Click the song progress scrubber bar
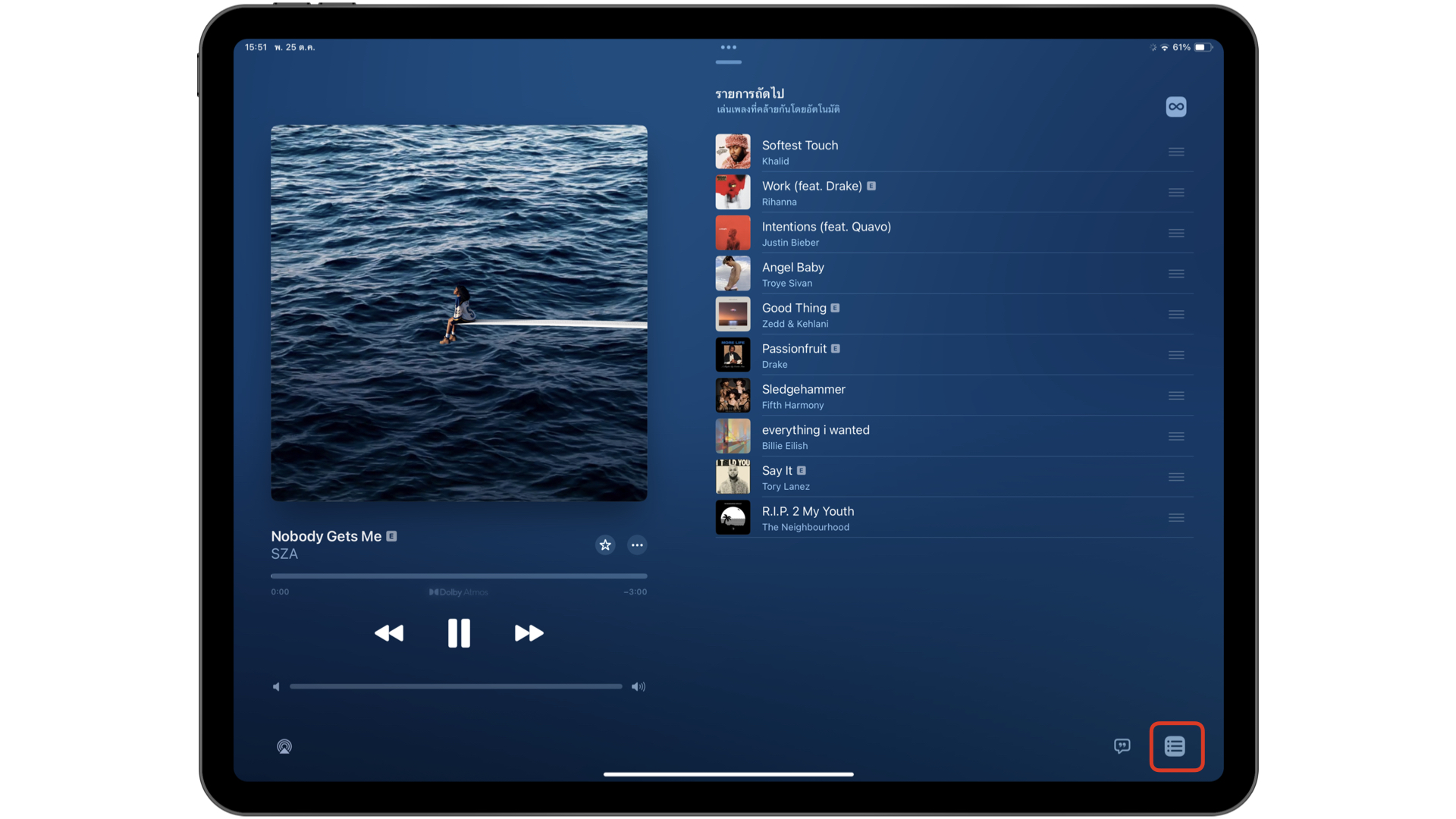Viewport: 1456px width, 819px height. tap(459, 576)
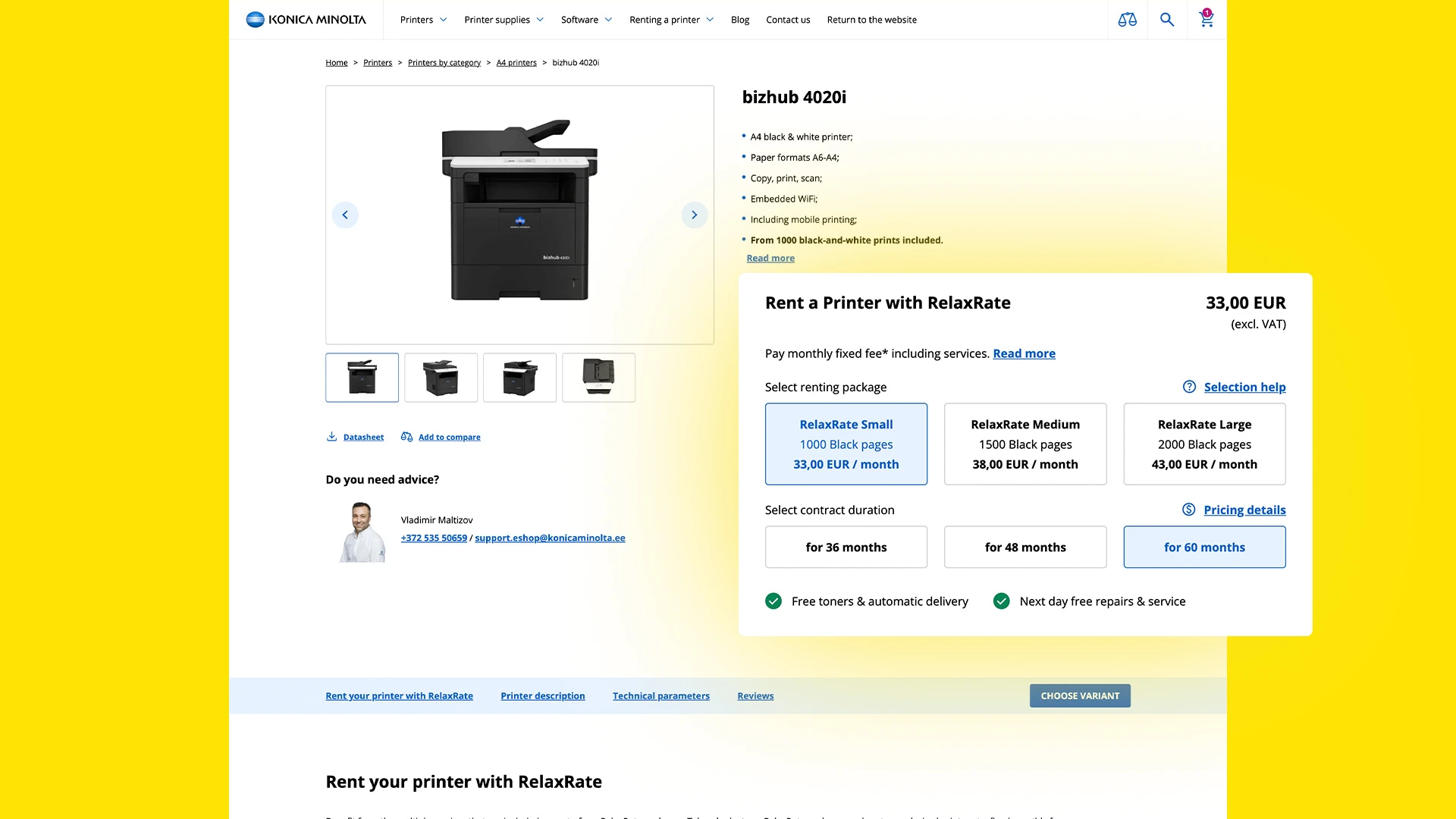Open the Blog menu item

[739, 20]
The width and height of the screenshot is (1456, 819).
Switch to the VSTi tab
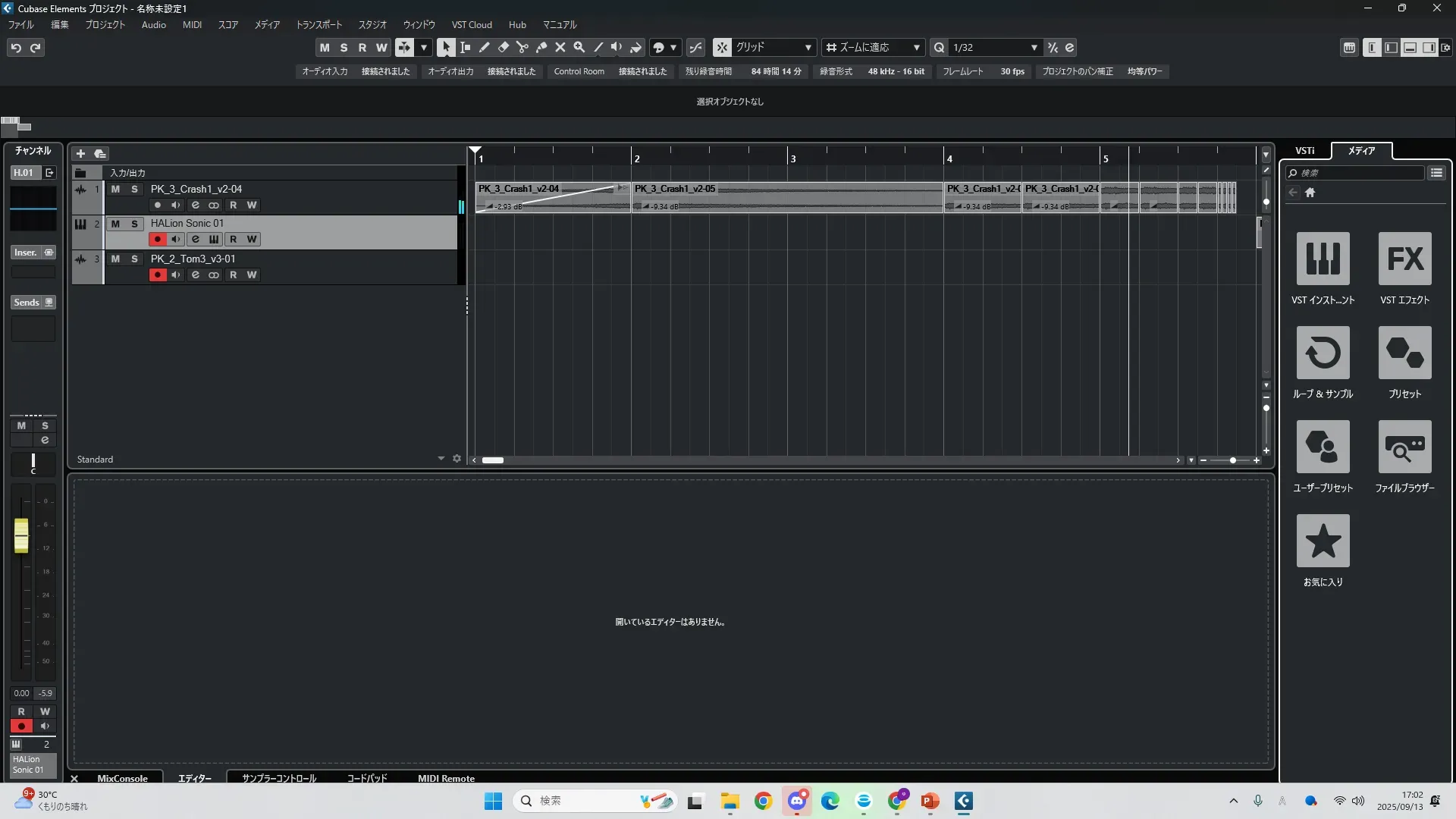tap(1304, 150)
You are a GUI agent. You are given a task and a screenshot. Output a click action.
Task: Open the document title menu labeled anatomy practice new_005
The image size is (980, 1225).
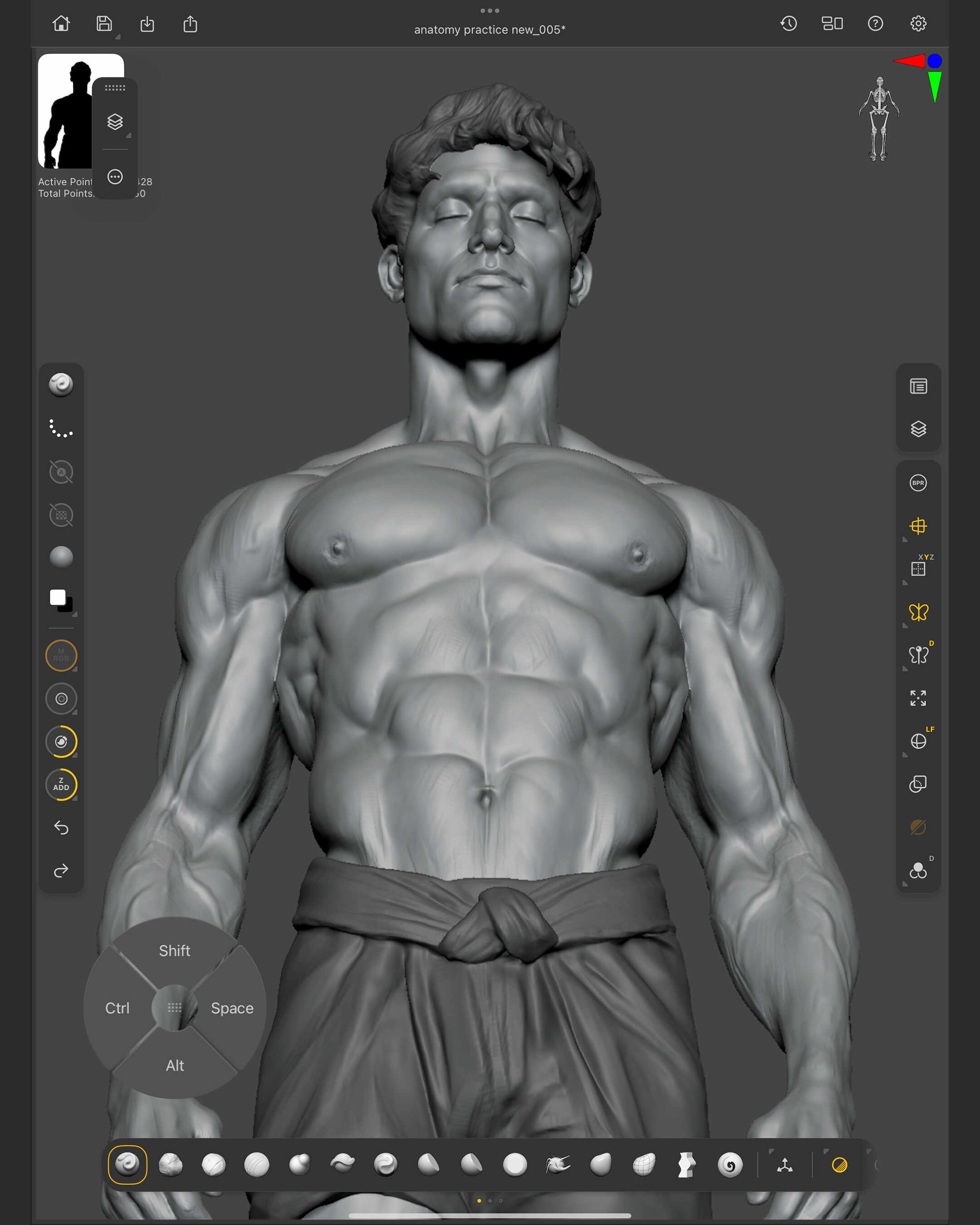[x=489, y=29]
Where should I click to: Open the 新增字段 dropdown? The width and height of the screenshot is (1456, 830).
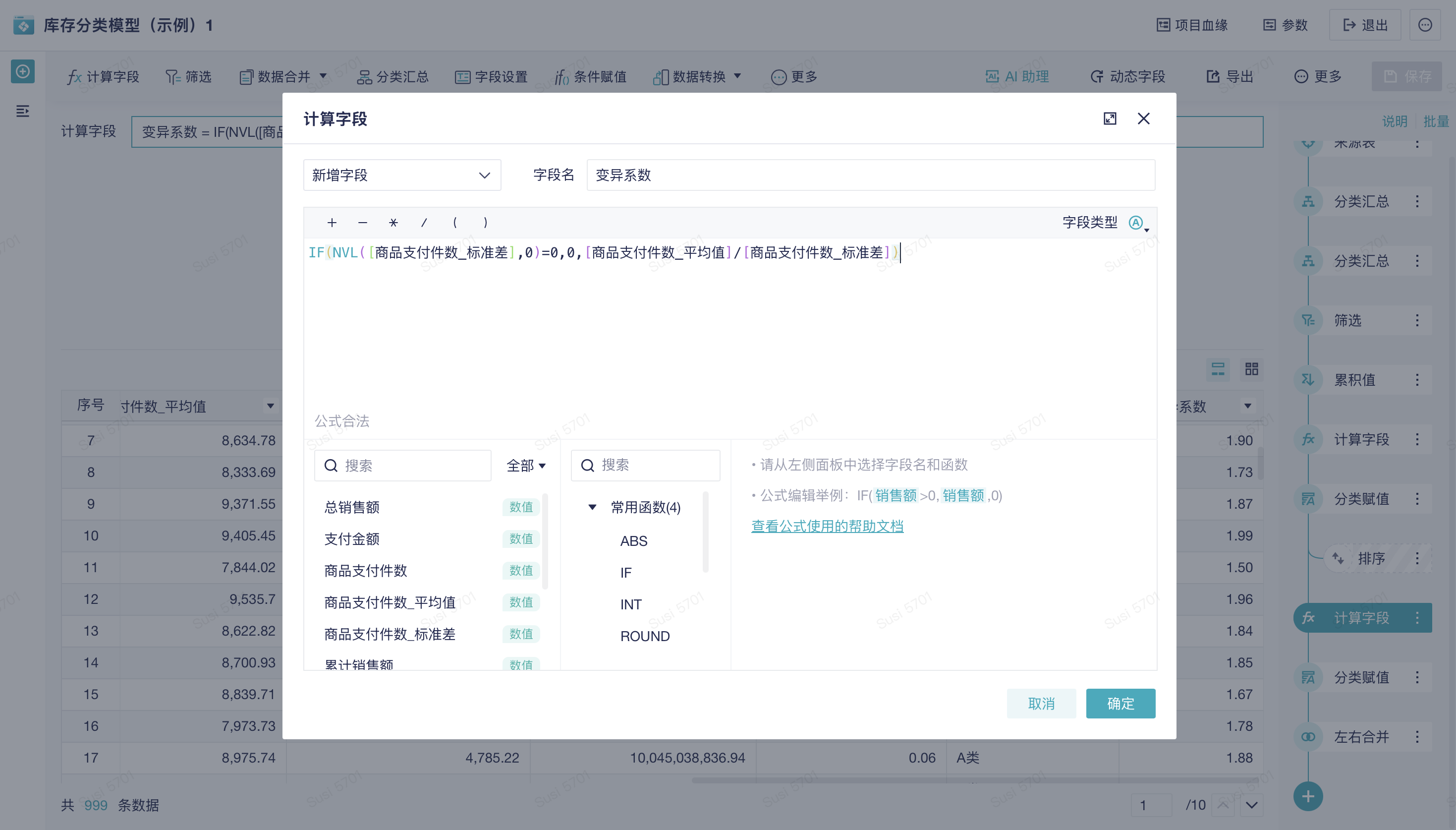(401, 175)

Exercise. Where pictures sit among the data above, omit them, and output the rest exactly.

Result.
Click the song progress scrubber bar
Viewport: 1456px width, 819px height. tap(459, 576)
Open the Blog menu item

[739, 20]
The width and height of the screenshot is (1456, 819).
Switch to the VSTi tab
tap(1304, 150)
You are a GUI agent. You are given a task and a screenshot. Output a click action.
Task: Open the document title menu labeled anatomy practice new_005
The image size is (980, 1225).
[x=489, y=29]
Where should I click to: Open the 新增字段 dropdown? The width and height of the screenshot is (1456, 830).
(401, 175)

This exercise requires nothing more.